Sadler (1989) argued that the term “formative assessment” should be integrated within effective teaching. He stated:

[it] is concerned with how judgements about the quality of student responses (performances, pieces, or works) can be used to shape and improve the student’s competence by short-circuiting the randomness and inefficiency of trial-and-error learning (1989: 120).

He also makes us aware that formative assessment should not be the sole responsibility of the teacher, but also requires changes in learners, too:

The indispensable conditions for improvements are that the student comes to hold a concept of quality similar to that held by the teacher, is able to monitor continuously the quality of what is being produced during the act of production itself, and has a repertoire of alternative moves or strategies from which to draw at any given point. In other words, students have to be able to regulate what they are doing during the doing of it (1989: 121).    

Within the context of the United Kingdom, the term “formative assessment” tends to be built upon the work of Black and Wiliam (1998) as well as the Assessment Reform Group (1999). Having intended to research the effects of formative assessment practices Black and Wiliam defined formative assessment as:

all those activities undertaken by teachers and/or their students, which provide information to be used as feedback to modify teaching and learning activities in which they are engaged (1998: 8).

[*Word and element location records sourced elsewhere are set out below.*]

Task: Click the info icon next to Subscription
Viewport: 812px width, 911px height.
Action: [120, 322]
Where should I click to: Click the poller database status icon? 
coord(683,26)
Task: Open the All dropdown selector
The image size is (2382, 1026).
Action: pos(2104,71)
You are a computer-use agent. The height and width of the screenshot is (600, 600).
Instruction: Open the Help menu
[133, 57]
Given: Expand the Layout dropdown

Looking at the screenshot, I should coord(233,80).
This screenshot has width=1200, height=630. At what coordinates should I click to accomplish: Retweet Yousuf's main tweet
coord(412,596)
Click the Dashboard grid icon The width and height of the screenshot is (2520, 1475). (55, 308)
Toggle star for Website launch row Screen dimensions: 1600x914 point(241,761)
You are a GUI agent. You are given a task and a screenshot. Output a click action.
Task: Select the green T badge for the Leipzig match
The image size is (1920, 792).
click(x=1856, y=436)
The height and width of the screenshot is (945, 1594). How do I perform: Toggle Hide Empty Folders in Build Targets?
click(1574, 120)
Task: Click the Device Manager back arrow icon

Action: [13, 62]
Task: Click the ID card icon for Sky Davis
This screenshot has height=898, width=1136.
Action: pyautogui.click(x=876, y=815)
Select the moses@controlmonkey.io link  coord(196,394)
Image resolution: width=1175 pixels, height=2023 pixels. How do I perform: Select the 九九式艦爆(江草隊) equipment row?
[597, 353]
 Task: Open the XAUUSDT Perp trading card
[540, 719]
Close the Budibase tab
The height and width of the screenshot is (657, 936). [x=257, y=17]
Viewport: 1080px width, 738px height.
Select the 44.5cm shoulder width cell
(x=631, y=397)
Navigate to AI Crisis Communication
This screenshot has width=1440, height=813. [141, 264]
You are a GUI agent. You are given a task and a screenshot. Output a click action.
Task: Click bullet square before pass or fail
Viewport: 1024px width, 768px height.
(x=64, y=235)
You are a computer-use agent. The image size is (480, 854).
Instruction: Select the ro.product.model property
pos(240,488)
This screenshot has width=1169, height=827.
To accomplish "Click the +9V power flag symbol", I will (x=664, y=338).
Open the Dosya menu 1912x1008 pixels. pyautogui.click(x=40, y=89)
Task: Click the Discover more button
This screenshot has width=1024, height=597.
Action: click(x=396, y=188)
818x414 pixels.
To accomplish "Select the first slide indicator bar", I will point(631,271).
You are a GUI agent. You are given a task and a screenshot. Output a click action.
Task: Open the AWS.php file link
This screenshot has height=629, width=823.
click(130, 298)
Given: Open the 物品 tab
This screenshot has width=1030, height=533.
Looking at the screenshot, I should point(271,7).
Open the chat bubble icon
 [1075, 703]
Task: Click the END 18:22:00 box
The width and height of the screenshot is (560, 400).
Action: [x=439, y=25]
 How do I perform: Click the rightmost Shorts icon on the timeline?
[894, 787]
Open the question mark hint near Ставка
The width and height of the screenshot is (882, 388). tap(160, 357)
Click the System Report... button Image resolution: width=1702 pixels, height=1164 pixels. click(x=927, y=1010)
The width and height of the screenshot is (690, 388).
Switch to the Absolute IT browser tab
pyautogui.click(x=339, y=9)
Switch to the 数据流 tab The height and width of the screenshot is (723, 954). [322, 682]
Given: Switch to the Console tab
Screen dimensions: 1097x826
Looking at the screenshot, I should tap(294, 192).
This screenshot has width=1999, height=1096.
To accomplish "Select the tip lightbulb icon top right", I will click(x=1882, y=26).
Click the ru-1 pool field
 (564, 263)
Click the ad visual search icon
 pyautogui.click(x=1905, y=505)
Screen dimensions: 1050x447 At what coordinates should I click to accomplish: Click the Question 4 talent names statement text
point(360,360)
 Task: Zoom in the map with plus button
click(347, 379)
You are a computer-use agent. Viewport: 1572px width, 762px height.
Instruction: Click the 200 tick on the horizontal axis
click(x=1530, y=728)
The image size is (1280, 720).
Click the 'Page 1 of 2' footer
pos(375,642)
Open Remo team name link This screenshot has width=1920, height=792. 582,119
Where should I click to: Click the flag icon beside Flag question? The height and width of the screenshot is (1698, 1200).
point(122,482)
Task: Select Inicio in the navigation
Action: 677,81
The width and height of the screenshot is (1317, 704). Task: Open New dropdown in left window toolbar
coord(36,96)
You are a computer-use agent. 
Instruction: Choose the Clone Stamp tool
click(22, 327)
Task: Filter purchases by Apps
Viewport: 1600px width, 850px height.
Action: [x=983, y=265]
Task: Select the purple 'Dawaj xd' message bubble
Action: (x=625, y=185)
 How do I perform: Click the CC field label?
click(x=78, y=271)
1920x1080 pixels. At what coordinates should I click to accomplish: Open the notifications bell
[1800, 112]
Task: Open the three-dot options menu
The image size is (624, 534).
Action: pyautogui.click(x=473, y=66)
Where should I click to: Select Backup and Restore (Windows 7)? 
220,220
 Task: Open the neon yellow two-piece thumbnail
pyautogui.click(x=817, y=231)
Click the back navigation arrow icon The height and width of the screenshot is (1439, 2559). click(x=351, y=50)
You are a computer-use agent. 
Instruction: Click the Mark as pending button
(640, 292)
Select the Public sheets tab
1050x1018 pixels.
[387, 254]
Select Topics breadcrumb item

Based on Black and Wiliam’s (1998) definition, Booth (2023) suggests that, for formative assessment to be effective two key ingredients are required: formative intention and formative action. Formative intention relates to the strategies used by teachers in classrooms (for example, questioning, exit tickets, and the giving of comments to improve). According to Booth (2023), these strategies are considered intention because they are being used with the intention they will be acted on. Of course, this may not necessarily be the case. Formative action, then, is the actual active use of the information to make a difference to the teaching and learning cycle.